### WHAT NEEDS TO BE DONE
Retype the part that opens at the start of the items and closes with the line containing "center [210, 77].", swapping "edit-button" for "save-button" and leaving everything else the same.

### THE DATA
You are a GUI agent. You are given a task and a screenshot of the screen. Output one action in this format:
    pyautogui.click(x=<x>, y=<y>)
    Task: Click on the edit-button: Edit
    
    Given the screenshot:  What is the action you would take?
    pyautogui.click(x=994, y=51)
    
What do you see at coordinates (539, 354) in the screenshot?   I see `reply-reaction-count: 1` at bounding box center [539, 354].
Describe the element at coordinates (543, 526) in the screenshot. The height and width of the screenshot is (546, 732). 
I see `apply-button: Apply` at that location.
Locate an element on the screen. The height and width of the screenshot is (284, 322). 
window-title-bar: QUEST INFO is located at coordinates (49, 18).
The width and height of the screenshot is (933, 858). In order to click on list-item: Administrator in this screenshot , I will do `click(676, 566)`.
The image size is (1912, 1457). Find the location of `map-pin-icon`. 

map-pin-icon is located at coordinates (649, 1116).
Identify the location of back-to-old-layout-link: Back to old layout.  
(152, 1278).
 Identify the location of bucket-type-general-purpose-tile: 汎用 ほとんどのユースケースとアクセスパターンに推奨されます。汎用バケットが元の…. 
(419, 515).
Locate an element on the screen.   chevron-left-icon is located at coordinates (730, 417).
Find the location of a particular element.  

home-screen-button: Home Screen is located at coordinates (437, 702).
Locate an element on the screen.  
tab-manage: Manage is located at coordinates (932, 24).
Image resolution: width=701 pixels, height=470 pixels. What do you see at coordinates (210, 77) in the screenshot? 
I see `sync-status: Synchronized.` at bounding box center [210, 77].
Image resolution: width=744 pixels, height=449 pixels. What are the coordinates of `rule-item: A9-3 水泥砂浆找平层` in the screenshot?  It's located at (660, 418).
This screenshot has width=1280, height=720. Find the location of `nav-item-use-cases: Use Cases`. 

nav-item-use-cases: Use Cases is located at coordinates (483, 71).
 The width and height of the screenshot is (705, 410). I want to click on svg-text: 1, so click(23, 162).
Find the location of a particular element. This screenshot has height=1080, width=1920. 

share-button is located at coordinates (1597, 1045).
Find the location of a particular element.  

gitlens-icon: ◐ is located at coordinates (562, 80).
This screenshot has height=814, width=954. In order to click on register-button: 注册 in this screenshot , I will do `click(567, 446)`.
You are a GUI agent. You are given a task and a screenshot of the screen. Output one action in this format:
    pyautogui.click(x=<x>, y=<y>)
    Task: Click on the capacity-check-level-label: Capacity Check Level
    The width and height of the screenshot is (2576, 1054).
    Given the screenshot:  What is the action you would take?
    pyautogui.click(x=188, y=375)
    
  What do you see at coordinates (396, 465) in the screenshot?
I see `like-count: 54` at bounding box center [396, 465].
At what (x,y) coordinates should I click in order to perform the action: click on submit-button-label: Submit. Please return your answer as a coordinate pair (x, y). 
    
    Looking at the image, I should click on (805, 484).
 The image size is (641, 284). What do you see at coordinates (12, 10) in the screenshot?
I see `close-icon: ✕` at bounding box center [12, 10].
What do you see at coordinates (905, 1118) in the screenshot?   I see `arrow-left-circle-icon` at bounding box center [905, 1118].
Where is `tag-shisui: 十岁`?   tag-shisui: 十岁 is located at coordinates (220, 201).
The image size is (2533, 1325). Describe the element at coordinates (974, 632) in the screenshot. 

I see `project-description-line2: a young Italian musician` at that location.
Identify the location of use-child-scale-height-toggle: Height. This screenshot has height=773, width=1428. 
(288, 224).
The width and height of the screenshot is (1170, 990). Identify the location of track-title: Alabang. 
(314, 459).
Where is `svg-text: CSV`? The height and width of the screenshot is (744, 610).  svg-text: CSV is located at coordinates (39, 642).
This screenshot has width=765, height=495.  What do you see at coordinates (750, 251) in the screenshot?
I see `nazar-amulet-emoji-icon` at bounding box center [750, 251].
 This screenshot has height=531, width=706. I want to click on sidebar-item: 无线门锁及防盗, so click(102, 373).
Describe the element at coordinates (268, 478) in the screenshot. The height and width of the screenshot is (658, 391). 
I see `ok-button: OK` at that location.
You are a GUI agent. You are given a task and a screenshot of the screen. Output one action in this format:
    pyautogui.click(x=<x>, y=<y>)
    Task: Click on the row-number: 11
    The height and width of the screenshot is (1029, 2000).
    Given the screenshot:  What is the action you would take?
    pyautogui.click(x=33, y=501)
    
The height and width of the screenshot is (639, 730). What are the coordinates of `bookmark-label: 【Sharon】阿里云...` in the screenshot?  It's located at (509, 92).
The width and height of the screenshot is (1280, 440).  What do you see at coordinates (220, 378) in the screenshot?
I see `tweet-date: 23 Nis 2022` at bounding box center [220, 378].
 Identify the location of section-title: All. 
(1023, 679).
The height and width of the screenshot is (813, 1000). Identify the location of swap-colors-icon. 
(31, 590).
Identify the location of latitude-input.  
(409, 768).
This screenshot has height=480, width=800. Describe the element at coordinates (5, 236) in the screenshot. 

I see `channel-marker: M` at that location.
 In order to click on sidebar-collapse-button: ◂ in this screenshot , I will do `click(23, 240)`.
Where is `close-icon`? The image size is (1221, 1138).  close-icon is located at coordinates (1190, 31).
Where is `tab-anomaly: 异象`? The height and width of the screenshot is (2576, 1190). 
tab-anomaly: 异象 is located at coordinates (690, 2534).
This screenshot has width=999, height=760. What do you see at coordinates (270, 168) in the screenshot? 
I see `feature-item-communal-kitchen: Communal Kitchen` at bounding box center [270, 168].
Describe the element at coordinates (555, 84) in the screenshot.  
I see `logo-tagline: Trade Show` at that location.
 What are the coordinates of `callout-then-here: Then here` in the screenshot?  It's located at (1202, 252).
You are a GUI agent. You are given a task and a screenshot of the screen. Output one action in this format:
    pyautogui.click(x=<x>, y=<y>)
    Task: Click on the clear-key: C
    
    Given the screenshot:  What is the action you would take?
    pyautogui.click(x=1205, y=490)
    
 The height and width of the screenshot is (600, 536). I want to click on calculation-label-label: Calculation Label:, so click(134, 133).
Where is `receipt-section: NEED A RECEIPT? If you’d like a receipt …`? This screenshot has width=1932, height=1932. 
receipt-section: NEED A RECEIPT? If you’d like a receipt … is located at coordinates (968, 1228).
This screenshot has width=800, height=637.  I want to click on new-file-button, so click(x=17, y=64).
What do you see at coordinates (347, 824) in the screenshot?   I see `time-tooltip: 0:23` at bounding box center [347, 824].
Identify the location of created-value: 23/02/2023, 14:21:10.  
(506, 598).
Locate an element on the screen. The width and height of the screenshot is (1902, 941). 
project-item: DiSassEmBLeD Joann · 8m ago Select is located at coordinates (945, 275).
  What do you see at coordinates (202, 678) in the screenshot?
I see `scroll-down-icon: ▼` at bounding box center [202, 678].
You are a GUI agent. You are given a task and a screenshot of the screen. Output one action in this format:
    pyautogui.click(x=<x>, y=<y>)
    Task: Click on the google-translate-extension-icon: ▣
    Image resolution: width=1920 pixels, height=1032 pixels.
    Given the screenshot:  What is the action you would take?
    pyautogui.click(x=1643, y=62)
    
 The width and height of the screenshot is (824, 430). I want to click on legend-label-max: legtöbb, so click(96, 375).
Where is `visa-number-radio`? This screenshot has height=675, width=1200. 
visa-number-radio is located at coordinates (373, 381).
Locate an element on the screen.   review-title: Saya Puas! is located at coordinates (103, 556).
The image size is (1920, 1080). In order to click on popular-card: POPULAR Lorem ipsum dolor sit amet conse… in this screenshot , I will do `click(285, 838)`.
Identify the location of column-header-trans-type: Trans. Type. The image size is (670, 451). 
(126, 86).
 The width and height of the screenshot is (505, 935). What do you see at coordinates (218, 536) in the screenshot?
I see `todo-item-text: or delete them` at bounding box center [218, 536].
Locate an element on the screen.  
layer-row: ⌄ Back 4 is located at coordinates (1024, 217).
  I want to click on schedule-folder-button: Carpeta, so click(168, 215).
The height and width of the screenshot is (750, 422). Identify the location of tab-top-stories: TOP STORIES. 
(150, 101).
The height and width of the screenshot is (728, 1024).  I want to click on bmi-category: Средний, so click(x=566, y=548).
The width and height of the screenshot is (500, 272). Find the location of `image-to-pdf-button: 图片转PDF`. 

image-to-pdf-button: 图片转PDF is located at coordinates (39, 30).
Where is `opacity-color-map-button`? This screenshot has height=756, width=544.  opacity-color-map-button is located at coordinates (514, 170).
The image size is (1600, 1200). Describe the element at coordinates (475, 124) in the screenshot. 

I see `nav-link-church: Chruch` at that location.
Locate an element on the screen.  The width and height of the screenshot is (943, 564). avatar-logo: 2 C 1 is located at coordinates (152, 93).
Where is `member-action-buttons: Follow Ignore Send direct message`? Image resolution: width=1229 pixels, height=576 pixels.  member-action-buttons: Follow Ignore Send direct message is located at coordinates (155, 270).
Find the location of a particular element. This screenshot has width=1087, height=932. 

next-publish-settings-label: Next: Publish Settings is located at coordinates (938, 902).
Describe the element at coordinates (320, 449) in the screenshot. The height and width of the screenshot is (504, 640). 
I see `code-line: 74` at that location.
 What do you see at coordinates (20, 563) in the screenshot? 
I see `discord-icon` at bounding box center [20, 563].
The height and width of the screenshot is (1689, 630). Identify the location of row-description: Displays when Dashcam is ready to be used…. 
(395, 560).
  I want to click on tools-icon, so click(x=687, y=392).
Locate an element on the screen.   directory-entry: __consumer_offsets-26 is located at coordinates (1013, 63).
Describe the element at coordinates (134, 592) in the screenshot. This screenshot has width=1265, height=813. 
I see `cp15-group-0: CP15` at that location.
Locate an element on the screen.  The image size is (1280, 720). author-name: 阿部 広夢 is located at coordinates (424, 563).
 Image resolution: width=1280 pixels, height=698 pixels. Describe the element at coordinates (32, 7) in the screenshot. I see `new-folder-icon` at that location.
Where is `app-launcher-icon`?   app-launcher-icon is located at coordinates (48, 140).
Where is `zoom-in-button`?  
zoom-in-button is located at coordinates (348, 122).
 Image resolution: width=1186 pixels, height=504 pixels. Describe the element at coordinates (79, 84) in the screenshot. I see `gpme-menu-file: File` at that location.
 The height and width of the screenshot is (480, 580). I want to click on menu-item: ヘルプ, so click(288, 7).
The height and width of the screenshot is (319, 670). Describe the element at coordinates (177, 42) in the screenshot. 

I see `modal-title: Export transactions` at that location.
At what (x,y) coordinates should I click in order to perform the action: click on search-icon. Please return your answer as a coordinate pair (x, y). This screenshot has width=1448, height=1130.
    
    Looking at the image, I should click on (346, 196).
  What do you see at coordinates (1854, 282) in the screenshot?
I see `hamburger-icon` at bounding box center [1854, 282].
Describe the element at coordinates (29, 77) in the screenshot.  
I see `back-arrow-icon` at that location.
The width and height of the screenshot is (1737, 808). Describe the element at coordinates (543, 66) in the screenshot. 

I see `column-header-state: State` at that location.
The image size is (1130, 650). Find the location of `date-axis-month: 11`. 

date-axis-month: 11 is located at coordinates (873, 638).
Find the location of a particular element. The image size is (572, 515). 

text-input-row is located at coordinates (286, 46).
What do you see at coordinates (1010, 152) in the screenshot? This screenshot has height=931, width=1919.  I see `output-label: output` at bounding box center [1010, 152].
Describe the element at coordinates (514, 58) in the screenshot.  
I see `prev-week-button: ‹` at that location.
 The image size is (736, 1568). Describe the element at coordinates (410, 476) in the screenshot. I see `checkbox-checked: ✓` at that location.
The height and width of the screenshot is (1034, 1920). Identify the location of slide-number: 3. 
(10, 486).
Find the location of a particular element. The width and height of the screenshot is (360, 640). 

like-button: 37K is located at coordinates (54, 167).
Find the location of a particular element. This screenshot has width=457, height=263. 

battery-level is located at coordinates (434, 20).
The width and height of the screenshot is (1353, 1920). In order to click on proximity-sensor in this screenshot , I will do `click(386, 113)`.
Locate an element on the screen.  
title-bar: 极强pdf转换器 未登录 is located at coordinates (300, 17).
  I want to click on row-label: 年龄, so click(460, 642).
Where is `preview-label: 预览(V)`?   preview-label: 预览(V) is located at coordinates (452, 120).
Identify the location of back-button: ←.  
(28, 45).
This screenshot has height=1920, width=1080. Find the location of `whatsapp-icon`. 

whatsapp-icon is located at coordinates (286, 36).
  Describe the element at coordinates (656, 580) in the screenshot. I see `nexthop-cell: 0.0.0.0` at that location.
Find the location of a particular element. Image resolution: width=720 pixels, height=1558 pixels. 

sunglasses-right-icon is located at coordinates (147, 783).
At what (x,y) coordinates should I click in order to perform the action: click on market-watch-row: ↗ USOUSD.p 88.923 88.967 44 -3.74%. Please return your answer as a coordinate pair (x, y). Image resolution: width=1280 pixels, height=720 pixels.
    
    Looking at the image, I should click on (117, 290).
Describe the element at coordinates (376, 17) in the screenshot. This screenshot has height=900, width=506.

### ANSWER TO THIS TASK
You are a GUI agent. You are given a task and a screenshot of the screen. Output one action in this format:
    pyautogui.click(x=<x>, y=<y>)
    Task: Click on the save-button: Edit
    
    Given the screenshot:  What is the action you would take?
    pyautogui.click(x=994, y=51)
    
What do you see at coordinates (539, 354) in the screenshot?   I see `reply-reaction-count: 1` at bounding box center [539, 354].
Describe the element at coordinates (543, 526) in the screenshot. The height and width of the screenshot is (546, 732). 
I see `apply-button: Apply` at that location.
Locate an element on the screen. The height and width of the screenshot is (284, 322). 
window-title-bar: QUEST INFO is located at coordinates (49, 18).
The width and height of the screenshot is (933, 858). In order to click on list-item: Administrator in this screenshot , I will do `click(676, 566)`.
The image size is (1912, 1457). Find the location of `map-pin-icon`. 

map-pin-icon is located at coordinates (649, 1116).
Identify the location of back-to-old-layout-link: Back to old layout.  
(152, 1278).
 Identify the location of bucket-type-general-purpose-tile: 汎用 ほとんどのユースケースとアクセスパターンに推奨されます。汎用バケットが元の…. 
(419, 515).
Locate an element on the screen.   chevron-left-icon is located at coordinates (730, 417).
Find the location of a particular element.  

home-screen-button: Home Screen is located at coordinates (437, 702).
Locate an element on the screen.  
tab-manage: Manage is located at coordinates (932, 24).
Image resolution: width=701 pixels, height=470 pixels. What do you see at coordinates (210, 77) in the screenshot? 
I see `sync-status: Synchronized.` at bounding box center [210, 77].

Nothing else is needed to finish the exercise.